Object State Recognition via Multi-Modal Analysis of Videos and Video Caption Sequences

Research Project

Project/Area Number	22K21296
Research Category	Grant-in-Aid for Research Activity Start-up
Allocation Type	Multi-year Fund
Review Section	1002:Human informatics, applied informatics and related fields
Research Institution	National Institute of Advanced Industrial Science and Technology (2023) The University of Tokyo (2022)
Principal Investigator	Yagi Takuma 国立研究開発法人産業技術総合研究所, 情報・人間工学領域, 研究員 (50964277)

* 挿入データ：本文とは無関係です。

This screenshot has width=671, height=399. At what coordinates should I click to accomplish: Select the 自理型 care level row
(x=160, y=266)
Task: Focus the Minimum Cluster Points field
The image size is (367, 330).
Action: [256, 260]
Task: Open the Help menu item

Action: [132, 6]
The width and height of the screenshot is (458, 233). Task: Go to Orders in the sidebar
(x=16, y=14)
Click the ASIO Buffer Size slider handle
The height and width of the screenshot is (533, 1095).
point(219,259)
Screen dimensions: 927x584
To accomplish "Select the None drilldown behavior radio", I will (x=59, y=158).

Project Period (FY)	2022-08-31 – 2024-03-31
Project Status	Completed (Fiscal Year 2023)
Budget Amount *help	¥2,860,000 (Direct Cost: ¥2,200,000、Indirect Cost: ¥660,000) Fiscal Year 2023: ¥1,430,000 (Direct Cost: ¥1,100,000、Indirect Cost: ¥330,000) Fiscal Year 2022: ¥1,430,000 (Direct Cost: ¥1,100,000、Indirect Cost: ¥330,000)

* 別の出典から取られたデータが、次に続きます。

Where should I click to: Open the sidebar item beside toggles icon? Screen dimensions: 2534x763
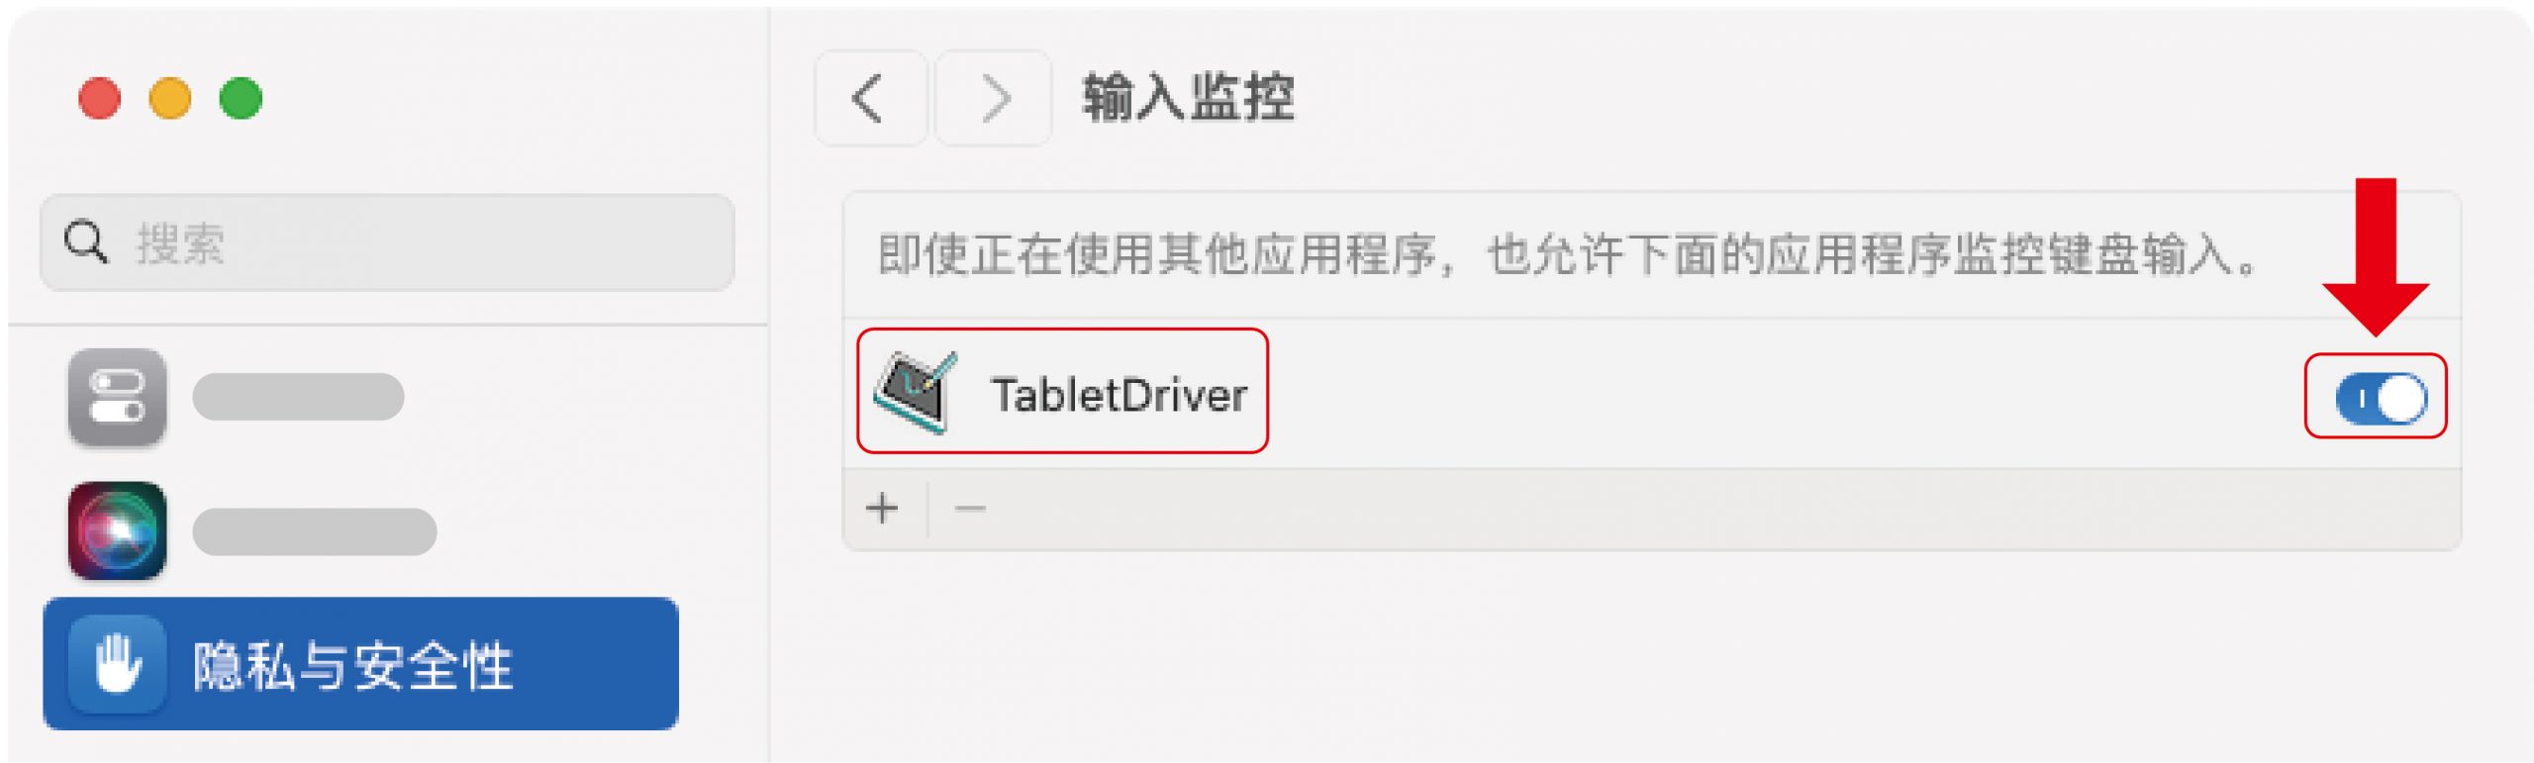298,397
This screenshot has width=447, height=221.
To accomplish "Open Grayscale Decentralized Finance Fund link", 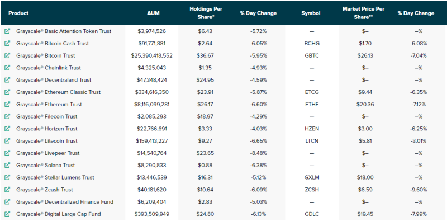I will (65, 202).
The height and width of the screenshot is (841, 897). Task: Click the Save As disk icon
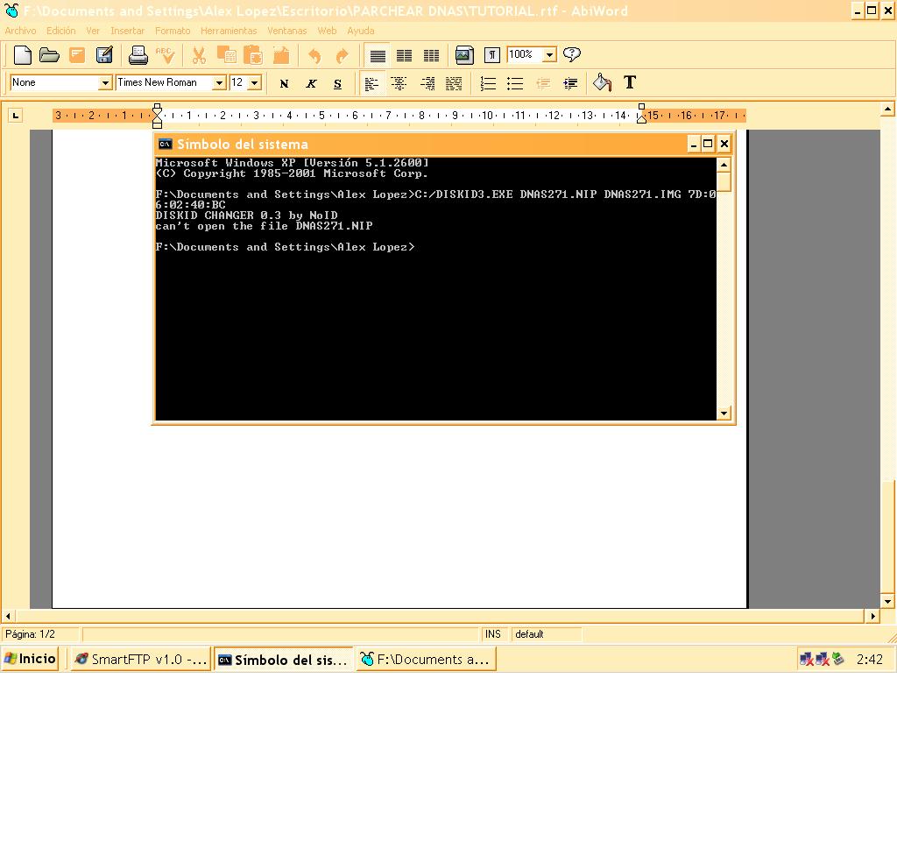tap(104, 55)
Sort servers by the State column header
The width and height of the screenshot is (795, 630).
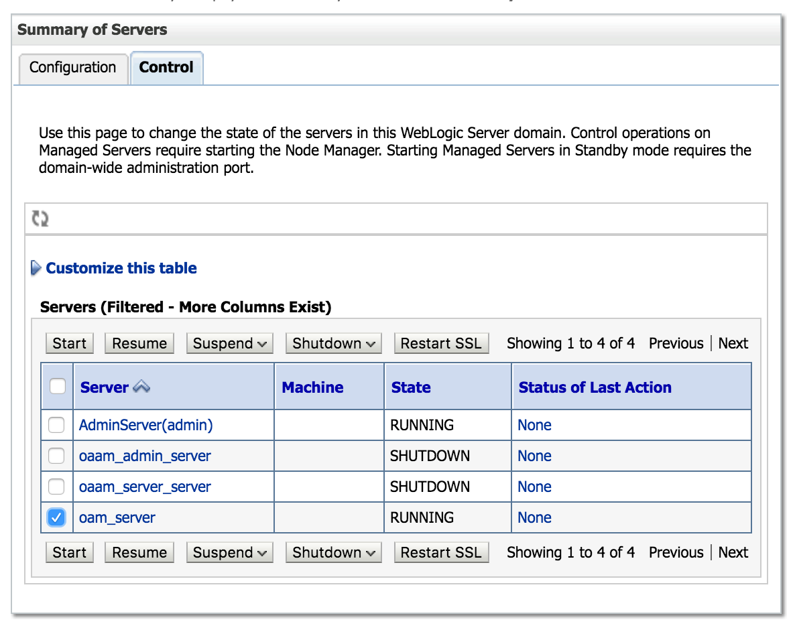(410, 387)
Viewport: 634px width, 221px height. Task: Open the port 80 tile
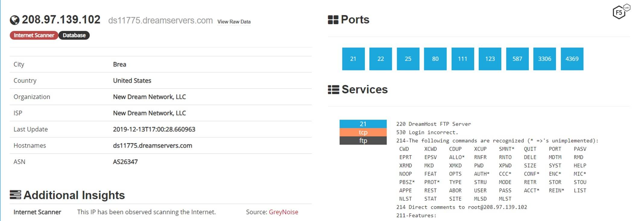(x=435, y=59)
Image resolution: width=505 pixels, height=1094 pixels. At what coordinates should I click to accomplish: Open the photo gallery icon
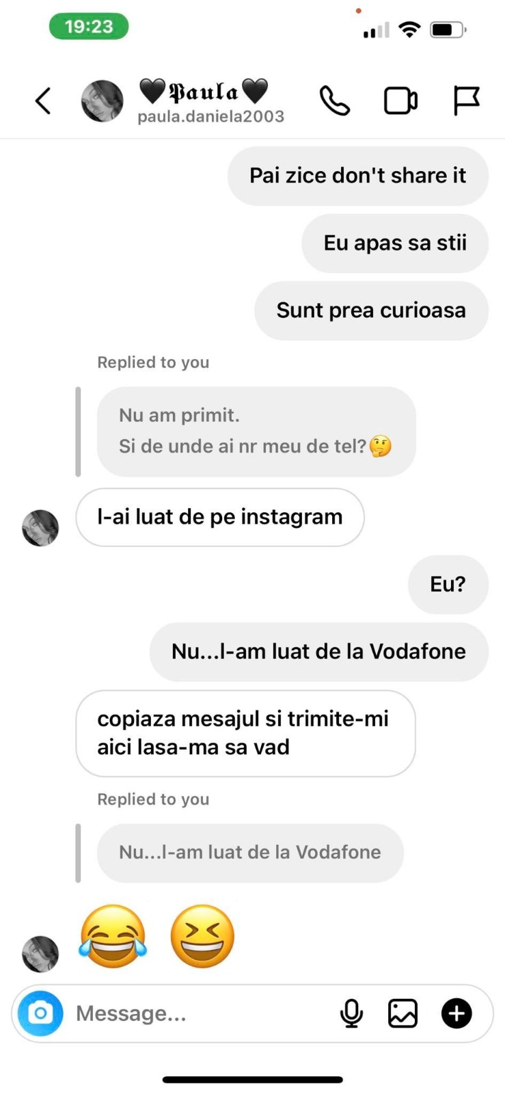(x=402, y=1013)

Keywords	物体状態認識 / 大規模言語モデル / 映像字幕からの学習 / 状態記述キャプション / 視覚言語モデル
Outline of Research at the Start	動画像中の物体の状態およびその変化を明示的に説明したキャプション系列（状態記述キャプション）から物体単位での柔軟な状態認識を実現する。具体的には、物体状態変化を含む動画像に対して出現物体の位置・状態およびその変化をもたらした行動や現象を説明するキャプションを新たに付与し、対象物体および周辺の見えの変化と対応づける学習を行うことで物体単位での特徴表現を獲得する。本研究期間では、(a) 状態記述キャプションコーパスの構築 (b) 限られた教師情報からの状態変化領域の自動追跡手法の開発 (c) 物体単位での状態（変化）表現モデルの構築の3項目に取り組む。

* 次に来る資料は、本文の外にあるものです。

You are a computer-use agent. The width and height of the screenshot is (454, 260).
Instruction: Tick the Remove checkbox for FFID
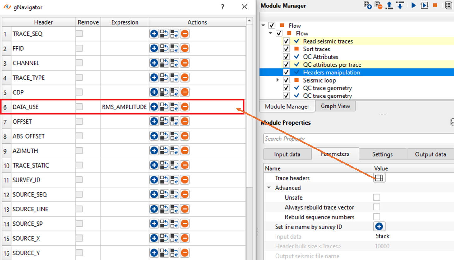[x=79, y=48]

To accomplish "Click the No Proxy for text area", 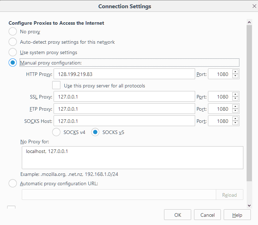I will (133, 158).
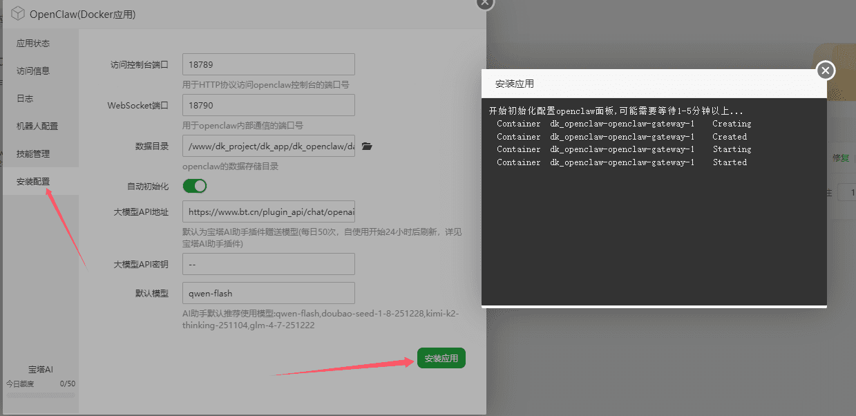
Task: Edit the 大模型API地址 URL field
Action: click(x=268, y=211)
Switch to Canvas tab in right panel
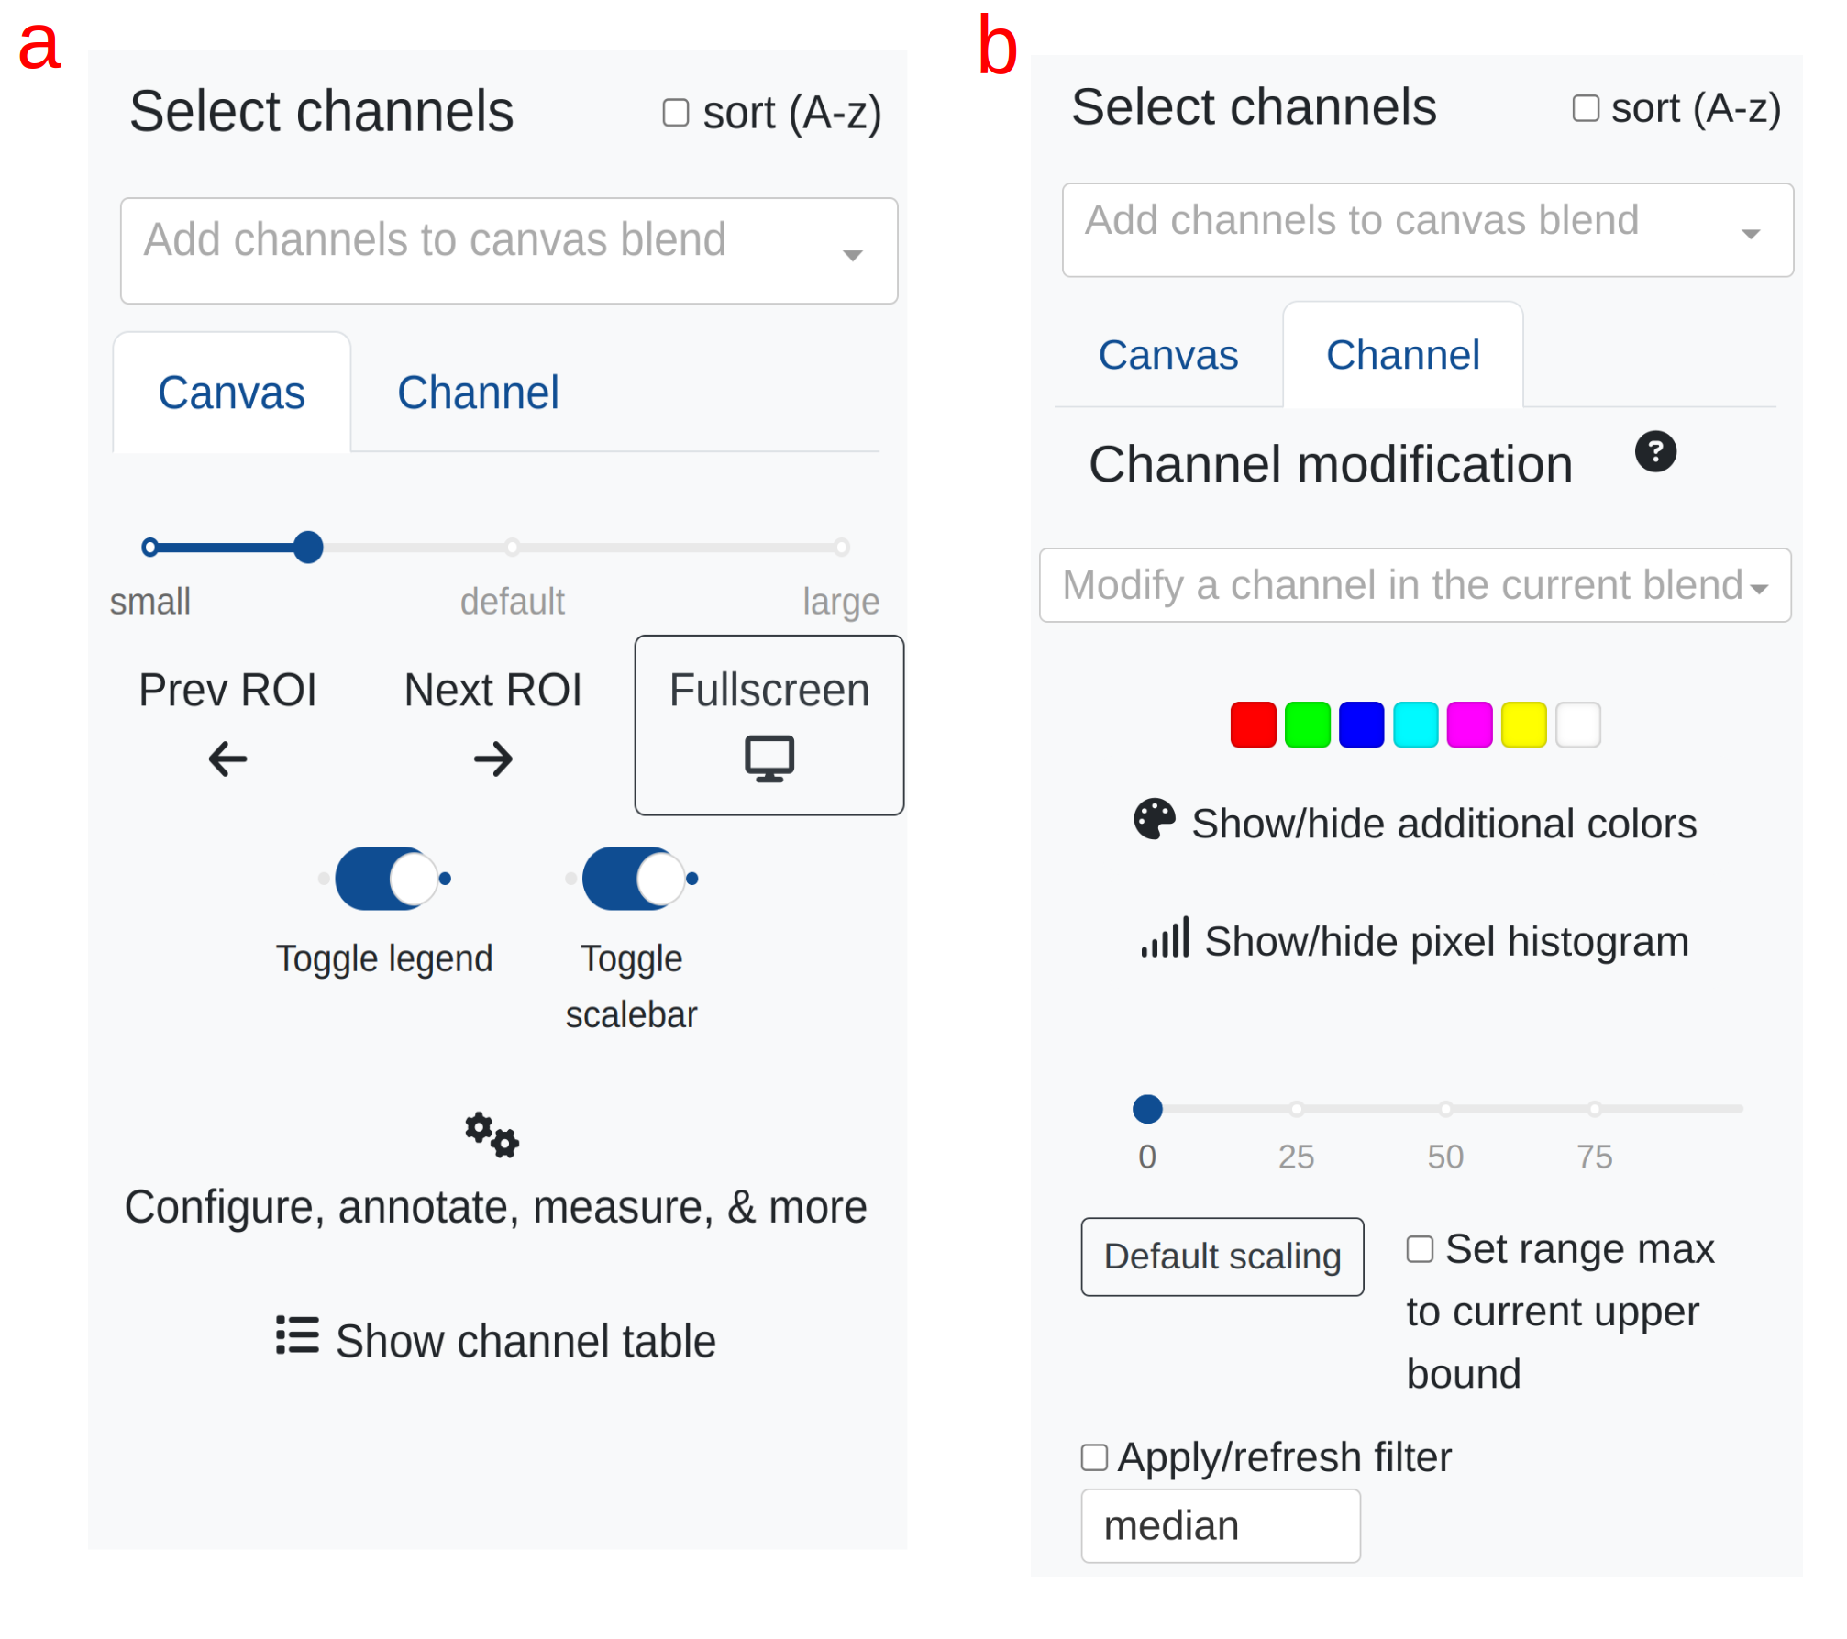Image resolution: width=1847 pixels, height=1639 pixels. tap(1167, 355)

Outline of Final Research Achievements	We developed a computational model that recognizes the states of objects that appear in a video (e.g., an egg is cracked or boiled). Recognizing object states requires annotations of the object states that correspond to the video, but collecting training information for various object states is costly and unrealistic. In this study, we proposed a new framework that automatically generates training information for various object states by applying large language models (LLM) to the information in the narrations included in Internet videos.
Academic Significance and Societal Importance of the Research Achievements	従来人の行動やその周辺環境の理解にあたっては、人が何をしているか（行動）および何があるか（物体）の認識が主で、ある物体が人の行動の結果どのような状態になったかといったシーンの詳細に関する認識が十分に取り組まれていなかった。様々な物体状態を映像から自動で認識することで、例えばロボットが行動を意図した通りに実行できたかを実際に物体の状態が変化したかによって判定でき、より信頼性の高いタスク遂行が期待できる。また、LLMは任意の状態記述に対応できるため語彙の変更が容易で、ユーザの要求に合わせた認識結果を提供することも可能となる。